After losing my entire retirement savings, two homes, friends, family, and the ability to sustain my health, there were many lifestyle changes I made. For the past 10 years, I’ve tried to create a new normal for myself. Firstly, I had to cut down my social activity level by 80%. Second I had to find a way to stop being angry that my life had been taken from me by FMS. Third, I learned to mask the pain and accept fibromyalgia and CFS as being part of my daily life. Fourth, before accepting my diagnosis,

I had to challenge my innate abilities, belief system, attitude, and emotions. I had to reach into depths of my soul that I didn’t know existed and pull strength I never knew I possessed. Fifth, I had to teach myself how to say no and to be authentic to who I am and my purpose. In doing this, I now carefully select what projects and activities I work on. Sixth, I fight daily for my health through self-encouragement, resting when needed, and aligning myself with positive relations. Finally, I remind myself daily to keep my spiritual, emotional, social, occupational, and physical welling being balanced.
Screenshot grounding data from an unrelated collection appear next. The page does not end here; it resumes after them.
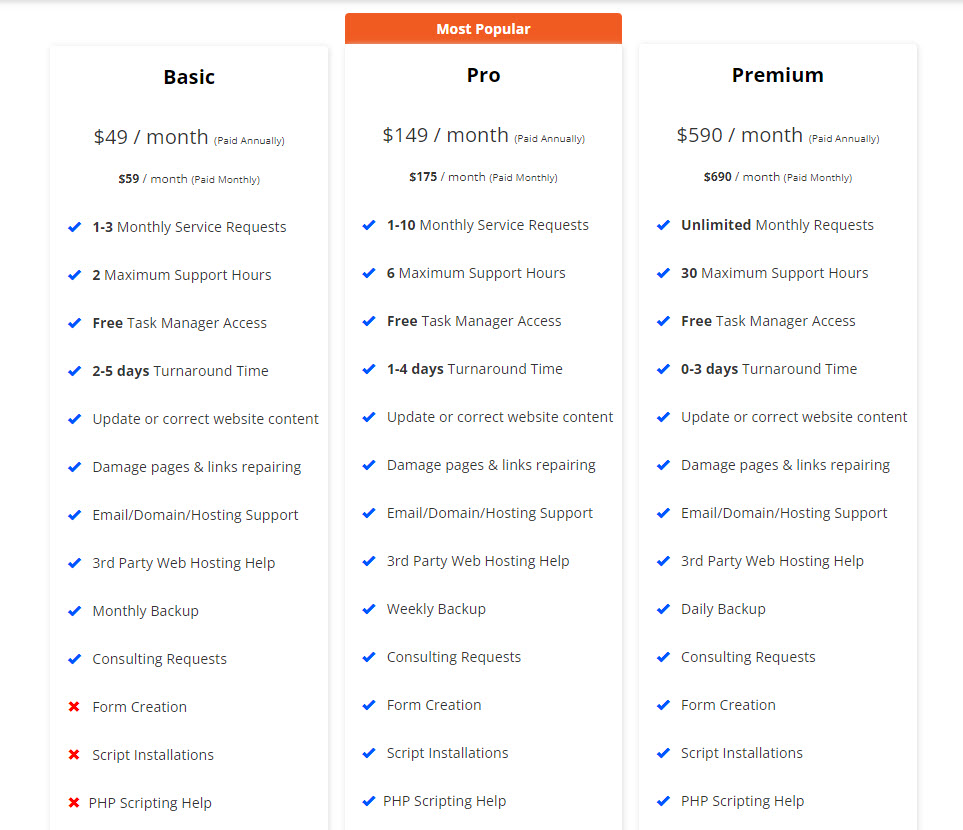963x830 pixels.
Task: Click the Basic plan heading
Action: [189, 77]
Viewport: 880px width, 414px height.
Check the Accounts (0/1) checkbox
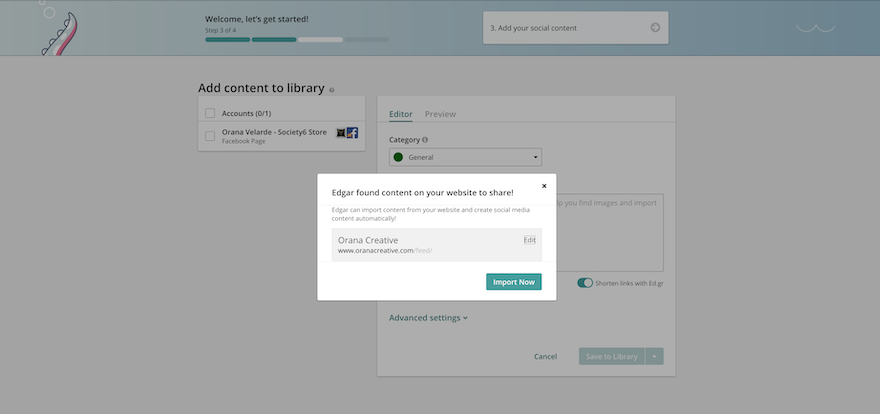pos(210,113)
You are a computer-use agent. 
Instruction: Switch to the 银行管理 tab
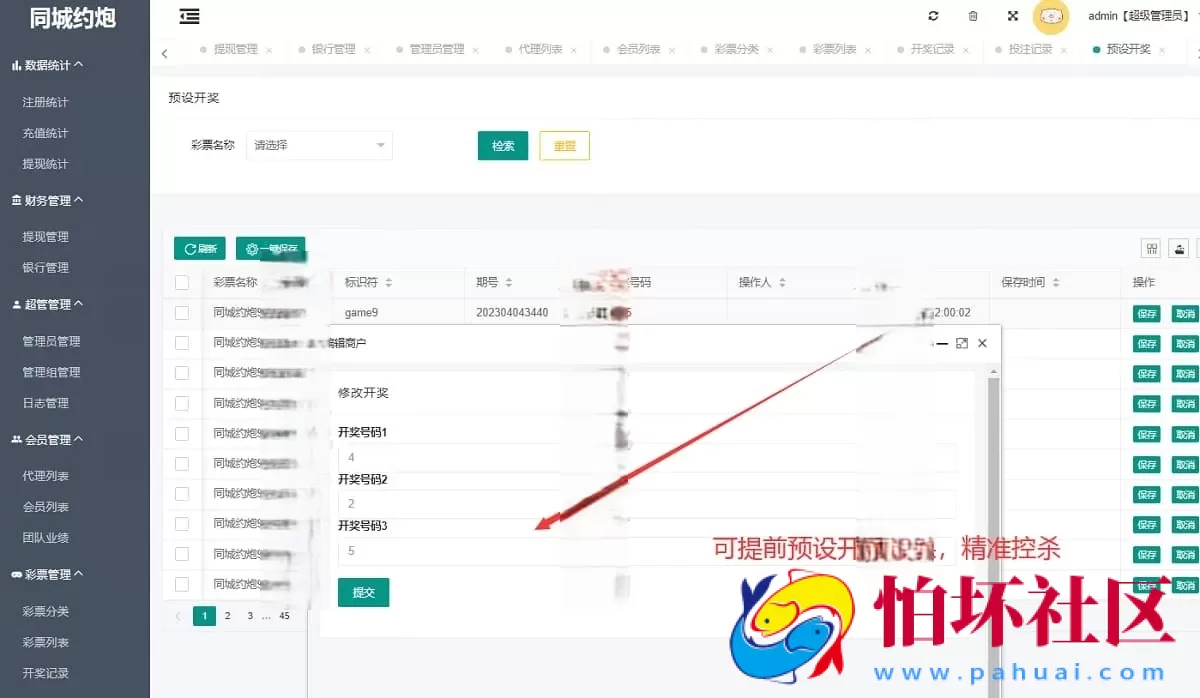pos(336,47)
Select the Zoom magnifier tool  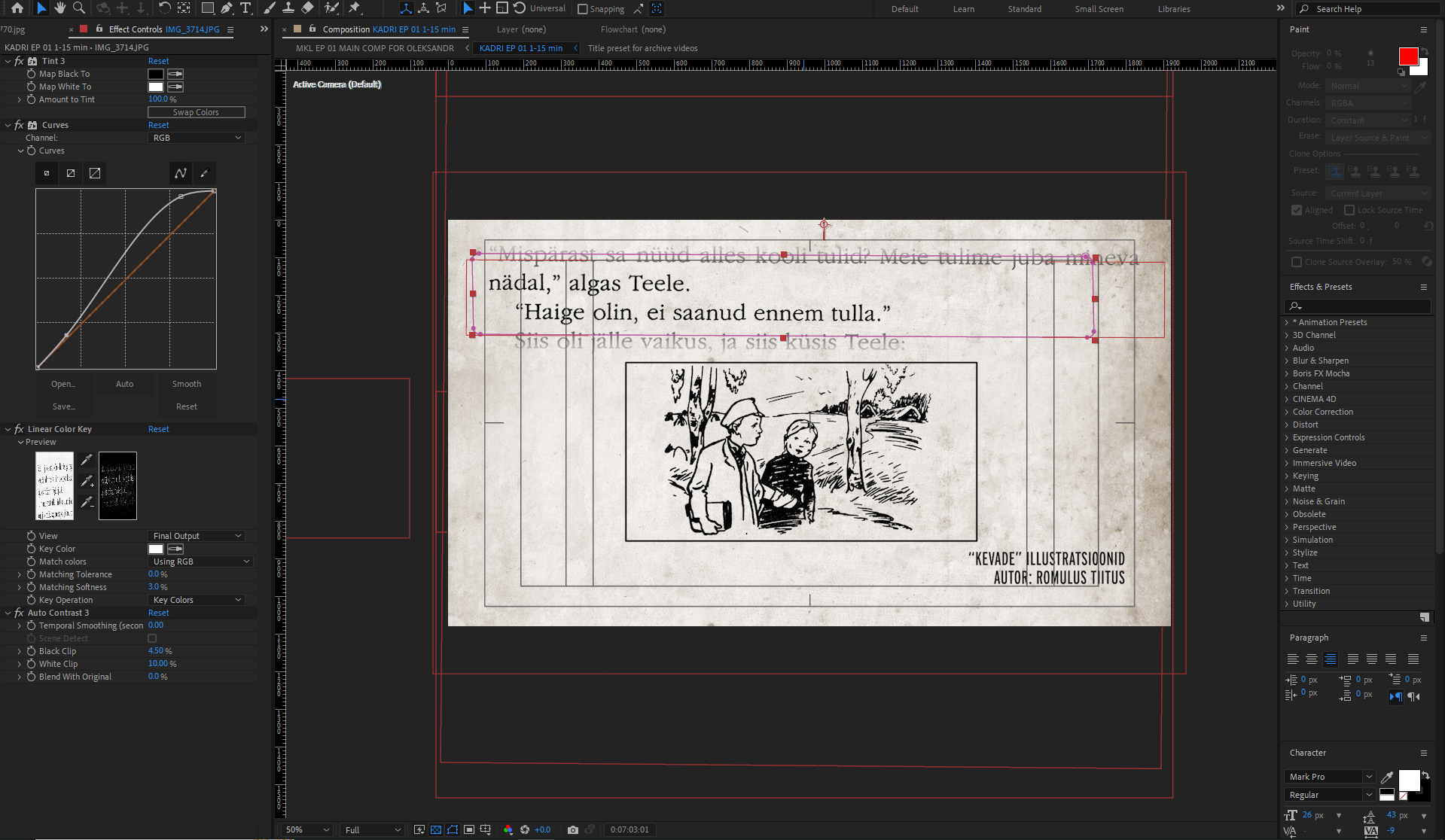click(78, 8)
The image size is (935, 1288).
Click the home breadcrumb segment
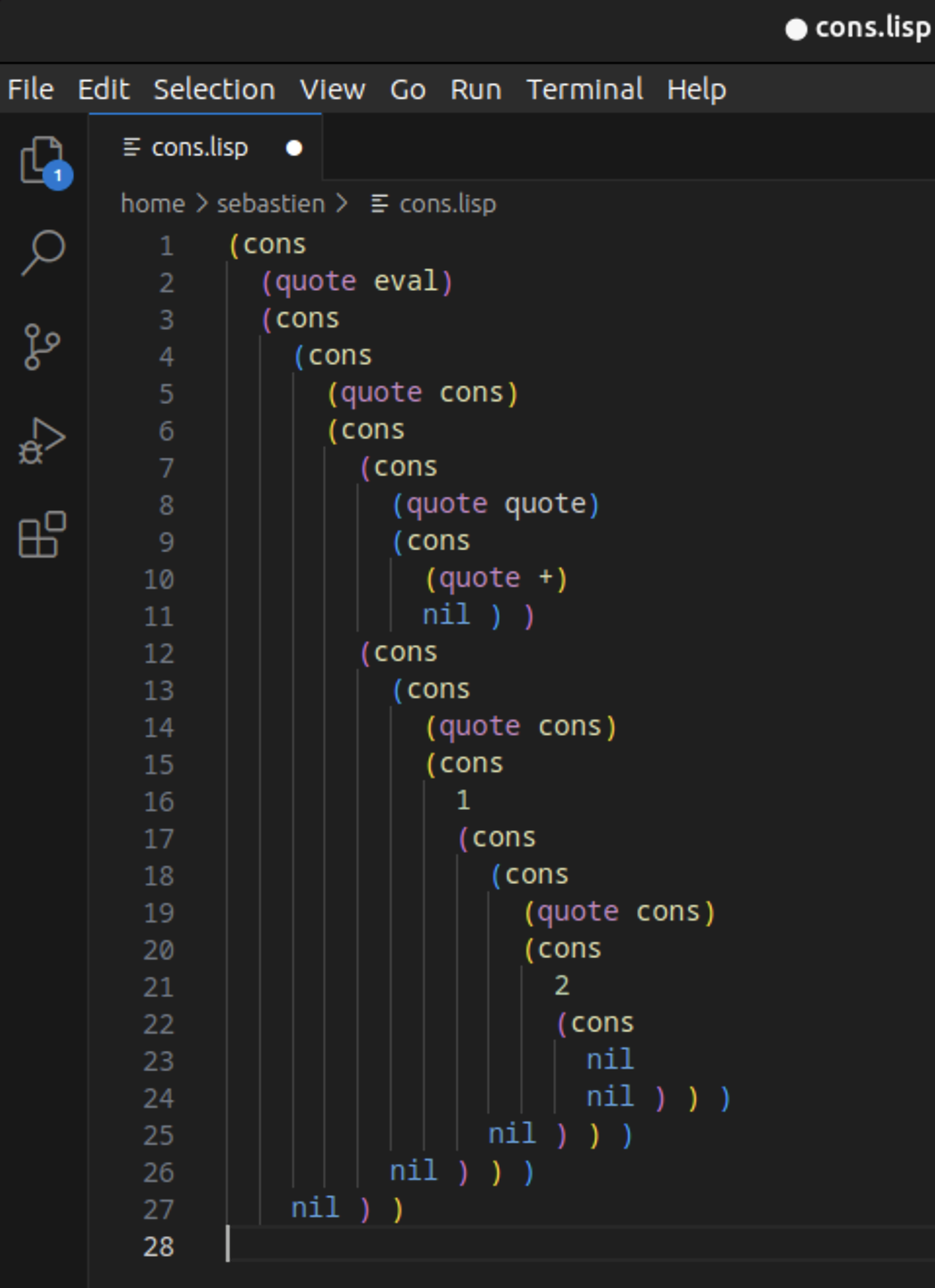pyautogui.click(x=153, y=204)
Who has been there for you? How?

A few friends have been there for me. They have been encouraging by listening to me and they have helped me with everyday tasks I couldn’t have done alone. Thanks to my friends I am also able to work part-time as an independent contractor.

What accomplishment are you proud of?

I am grateful for being able to educate, inform, inspire, empower, and give hope to people living with FMS and CFS to maximize their quality of life through my Facebook page, blog and podcast. I am proud that I have taken steps on a winding path in an unmapped forest. I’ve counted myself back into the game of life.

Meanwhile, I am also proud to say I am learning acceptance daily, while embracing major changes in my lifestyle, attitudes and beliefs. Today I’m living with chronic fatigue and fibromyalgia by keeping my symptoms balanced and embracing a new normal.

What's your advice to someone else living with Fibromyalgia?

My advice for fellow sufferers of FMS would be to align yourself with positive relationships. Learn to say no to others more often and yes to yourself more often. Keep notes of people, situations, foods, events, or whatever causes your symptoms to flare up. Be willing to do whatever it takes to stay in balance spiritually, emotionally, socially, occupationally and physically. Monitor your stress. Although it is not easy to stay positive, it does help reduce the severity if your flare-ups, in many cases. Remember your well-being is at stake. And nothing is more important than your health.

Is there anything else we should know?

I love animals, laughing, storytelling, and new adventures. When I am not in a flare I've been told I can be quite entertaining. My biggest desire is to make a difference and give hope to people who suffer from fibromyalgia.